Além da irrigação complementar, um fator adicional que
contribuiu para o êxito do experimento foi a alta qualidade do arroz
brasileiro, resultante de várias décadas de melhoramento por seleção genética –
inicialmente promovida pelo Instituto Agronômico de Campinas (IAC) e, depois,
pela Empresa Brasileira de Pesquisa Agropecuária (Embrapa). “Temos um dos
melhores materiais do planeta, cultivares que já possuem boa tolerância a
curtos períodos de estresse hídrico (deficiência de água)”, informou Crusciol.
“Por muitos anos, a rizicultura foi a primeira prática nas áreas de expansão
agrícola, abrindo caminho para outras atividades produtivas.”
É claro que a irrigação por aspersão implica custos com a
aquisição dos equipamentos (pivô central, aspersores etc.) e com o consumo de
energia elétrica (para o bombeamento da água). E o arroz é um produto muito
barato, cujo preço, por impactar fortemente a cesta básica, merece atenção
especial do governo, que o controla mediante mecanismos reguladores.

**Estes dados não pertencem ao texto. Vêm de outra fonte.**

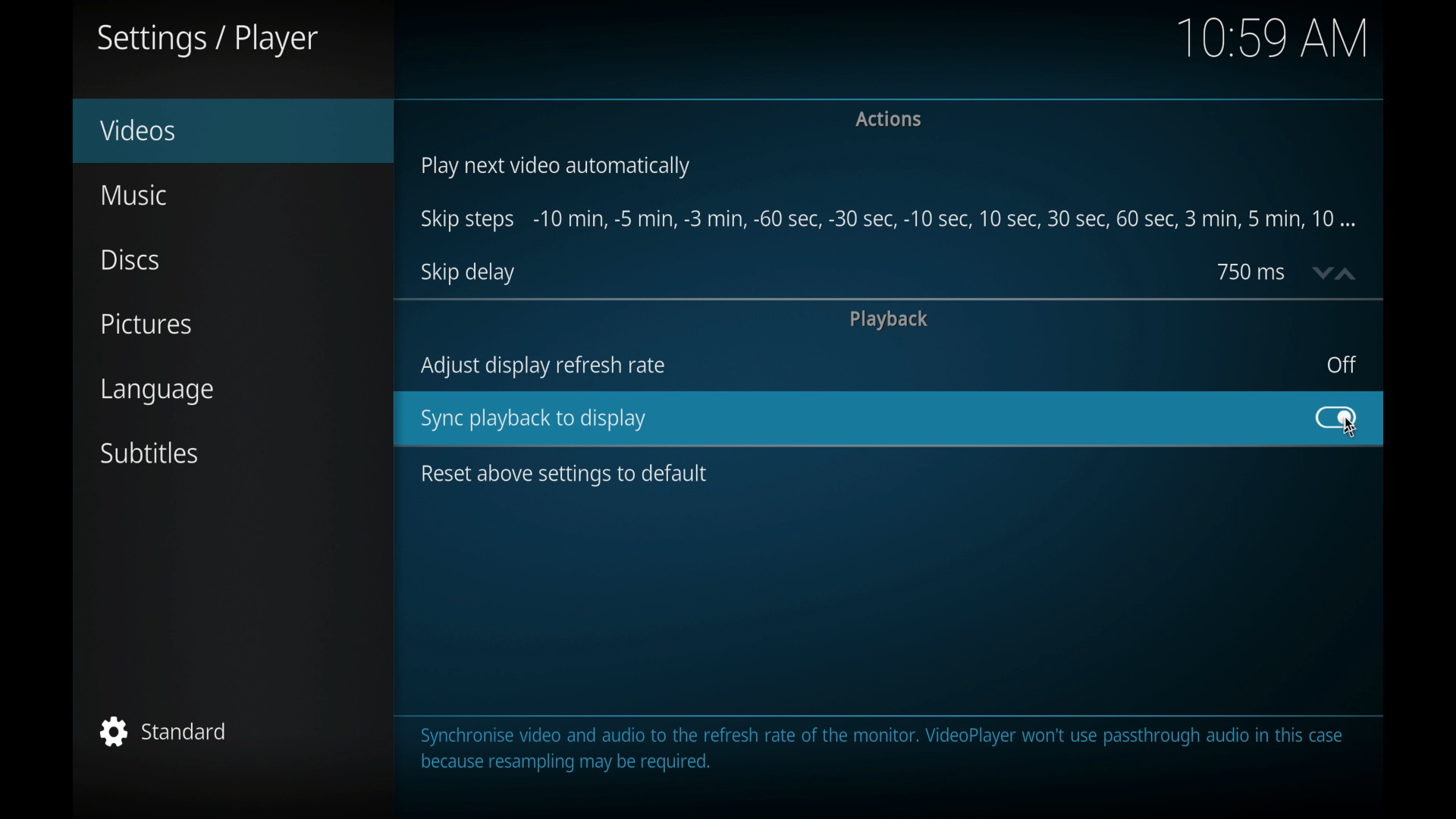 The image size is (1456, 819). What do you see at coordinates (209, 40) in the screenshot?
I see `settings/player` at bounding box center [209, 40].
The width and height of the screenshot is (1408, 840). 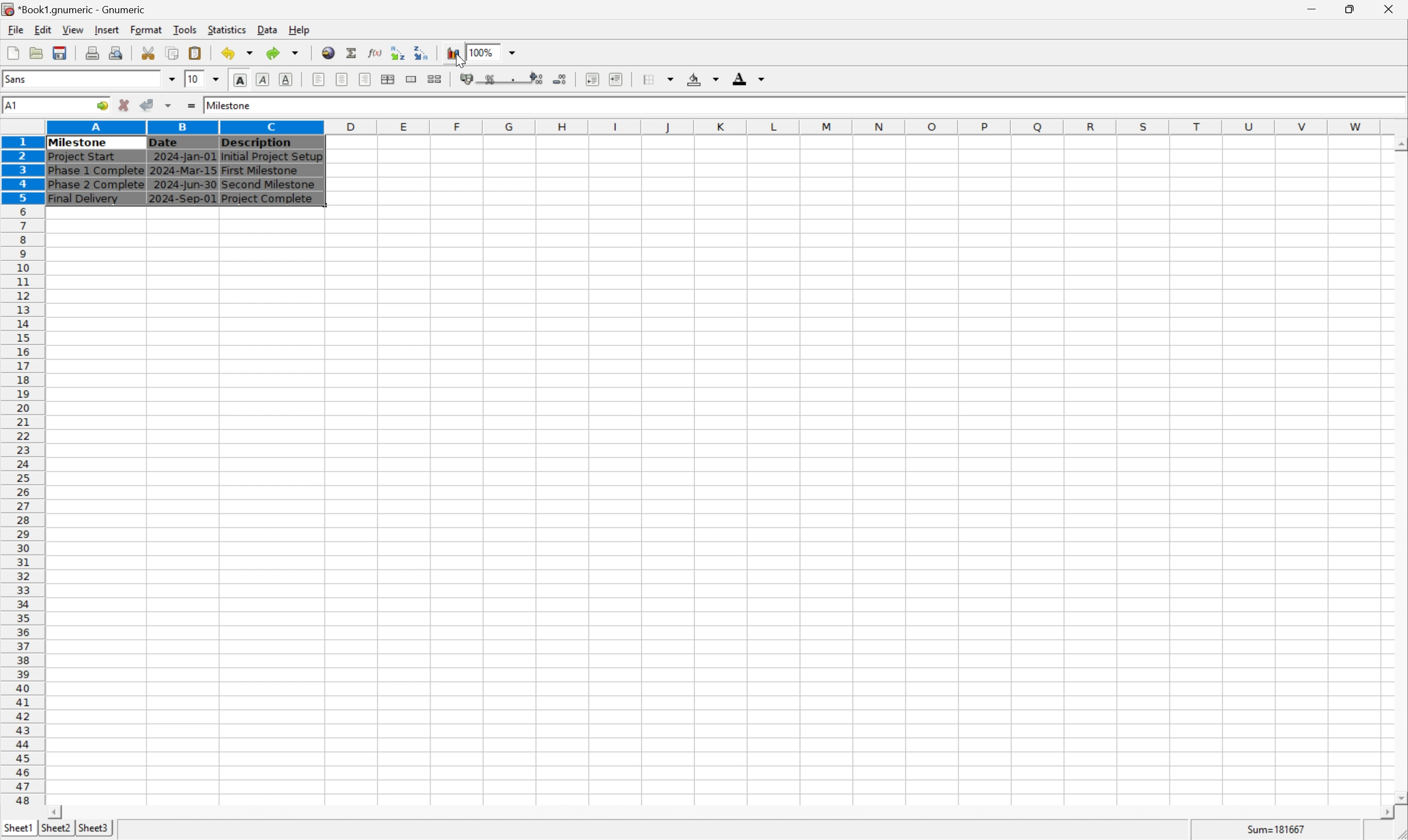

Esse binômio – custo mais alto para produzir e preço baixo
do produto final – tende a intimidar os agricultores. A solução, segundo
Crusciol, é alternar a rizicultura com outros cultivos agrícolas, como grãos
(feijão, soja, milho doce), fibras (algodão) ou hortaliças (batata, tomate,
pimentão etc.), com maior valor agregado, otimizando o uso dos equipamentos e
obtendo vantagens adicionais com a rotatividade das culturas, que interrompe o
ciclo de pragas e doenças que afetam essas outras culturas, principalmente no
período chuvoso (no qual o arroz é cultivado).
O arroz de sequeiro ou arroz de terras altas, com o
fornecimento de água exclusivamente por meio das chuvas, vem sendo extensamente
cultivado por pequenos agricultores nas regiões mais pobres do mundo – na Ásia,
na África e na América Latina. O grande crescimento dessa alternativa,
comparativamente à do plantio inundado, muito mais produtivo, não é uma escolha
livre dos agricultores, motivada por considerações ecológicas relativas ao bom
uso da água, mas uma imposição até certo ponto brutal do próprio
desenvolvimento econômico dessas áreas. Na China e na Índia, respectivamente o
primeiro e o segundo colocado no ranking dos principais países produtores, a
rizicultura tem sido empurrada para ambientes aerados (chão seco), devido à
intensa disputa pelos recursos hídricos, cada vez mais absorvidos pelo
acelerado crescimento urbano e industrial.
Nesse contexto, a inovação tecnológica constituída pela
irrigação por aspersão dos cultivares de sequeiro poderá ter importante
repercussão não apenas econômica, mas também social. Não espanta que os
especialistas chineses tenham ficado tão interessados na pesquisa brasileira.